If we were to dig down about 50 to 60 miles into the Earth, we would hit molten rock of about 1,200 to 2,200 degrees Fahrenheit, and about three to four miles down we would find dry rock of about 300 to 400 degrees. So geothermal energy could be used any place on Earth to generate electricity, but the dry rock areas would be quite a bit more expensive.

It is cheaper to generate electricity in volcanic zones where the cracks in the Earth’s surface allow groundwater to percolate down to the hot rocks, and then generating plants can harness the resultant steam. Therefore, just like in Iceland, the Western United States, Alaska and Hawaii are ideal places to use geothermal energy to make electricity.

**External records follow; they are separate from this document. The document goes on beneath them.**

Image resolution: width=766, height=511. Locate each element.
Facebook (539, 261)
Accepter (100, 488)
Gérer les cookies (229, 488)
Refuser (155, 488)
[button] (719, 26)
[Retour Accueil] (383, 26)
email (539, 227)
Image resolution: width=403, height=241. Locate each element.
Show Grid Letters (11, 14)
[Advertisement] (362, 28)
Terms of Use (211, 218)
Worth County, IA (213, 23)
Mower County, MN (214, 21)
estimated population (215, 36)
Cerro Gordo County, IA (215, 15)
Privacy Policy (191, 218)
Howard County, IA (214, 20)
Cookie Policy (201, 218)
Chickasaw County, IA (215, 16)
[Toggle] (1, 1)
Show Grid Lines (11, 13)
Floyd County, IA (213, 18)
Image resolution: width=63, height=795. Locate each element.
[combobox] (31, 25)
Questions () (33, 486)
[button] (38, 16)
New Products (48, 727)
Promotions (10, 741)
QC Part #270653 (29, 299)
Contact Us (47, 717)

Today in Iceland, a full 90% of the homes are heated by piping in hot water, and steam is used to generate 25% of its electricity. But there are other benefits in addition to costs. For example, geothermal energy is reliable, sustainable, available and because the amount of land usage is relatively small, aesthetically less harmful. In addition, geothermal energy is environmentally friendly because there are virtually no waste emissions except for water vapor, and it there is no need to pipe or truck in any external fuel to run the generators.

And, happily, more recent technology is reducing the costs of geothermal generating plants in the non-volcanic areas as well. All that is needed is to drill two holes down about four miles. Then fresh water is poured into the first hole and onto the molten rock, and then the resultant steam is harnessed to generate electricity when it escapes through the second hole. Simple, clean and relatively inexpensive.

So considering the costs, environmental harms and health hazards caused by our burning of coal, which is still our primary source of power to generate electricity, and the political problems that are being faced by hydroelectric generating plants, many smart investors are starting to look into geothermal energy power for heating buildings and generating electricity. This system is working well in Iceland, and there is no reason why it cannot work increasingly well here.